This timeline provides an overview of some of the key housing issues faced by communities across Ontario and how governments have responded to these issues over the past 50 years, including a detailed look at how the pandemic has exacerbated existing issues. It shows that, as investments in affordable housing have dwindled, housing insecurity has grown – especially among the most vulnerable communities.
It took a long time to get here. It’ll take time to get out.
It doesn’t have to. But the CPC and LPC are setting low targets for production, so we shouldn’t expect many units to be built. On top of that, neither are suggesting tax changes to discourage the financialization of housing.
So it’ll take a long time to get out, because there’s little political will to change the current system.
This is the big one. You can build as many houses as you want and it won’t help regular people if investors keep buying them all up.
I agree that such tax reform (and other regulatory measures) is really needed.

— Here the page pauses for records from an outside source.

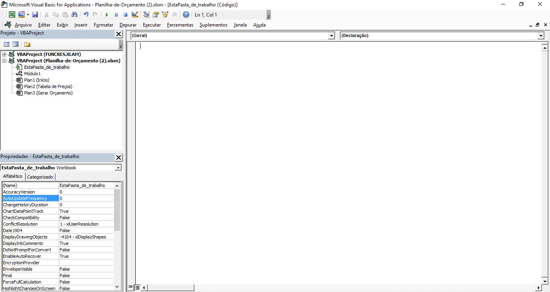
Task: Switch to the Categorizado properties tab
Action: [x=40, y=177]
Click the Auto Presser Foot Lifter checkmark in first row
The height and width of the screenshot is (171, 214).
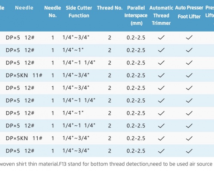[189, 38]
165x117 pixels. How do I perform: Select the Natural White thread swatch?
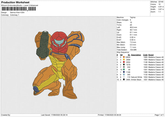pos(124,77)
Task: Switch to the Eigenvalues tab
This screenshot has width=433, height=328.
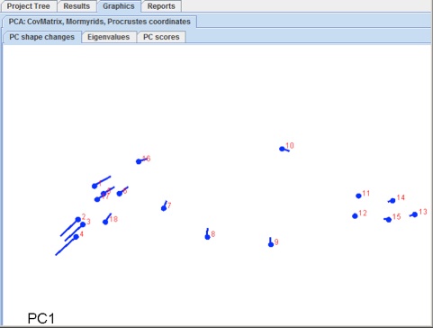Action: [109, 37]

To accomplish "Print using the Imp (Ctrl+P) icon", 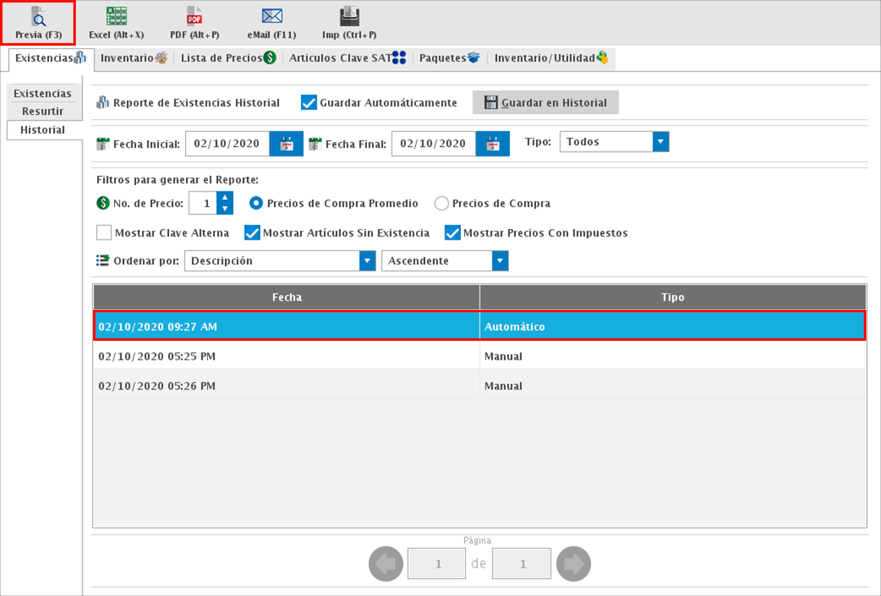I will [349, 23].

But, if the units are purpose built for affordable housing (as proposed federally in https://liberal.ca/housing-plan/ , for instance), this should at least not fall into the investor problem, no?
I don’t see anything that stops investors from buying the homes to rent out. Without it we’re bound to continue to move towards effectively feudalism.
The only thing I have heard of that will actually solve this long term is a heavy cost neutral land tax. Tax the land for the value you can get for renting it and then redistribute the tax income equally back to the people.
Yes it will, assuming they get rented out then of course it will.
The problem is zoning and developer fees. Our government at the municipal level is regressive with zoning and development taxes. While the Federal government uses mass immigration to artificially boost GDP to hide a technical recession, which adds a huge amount of new demand.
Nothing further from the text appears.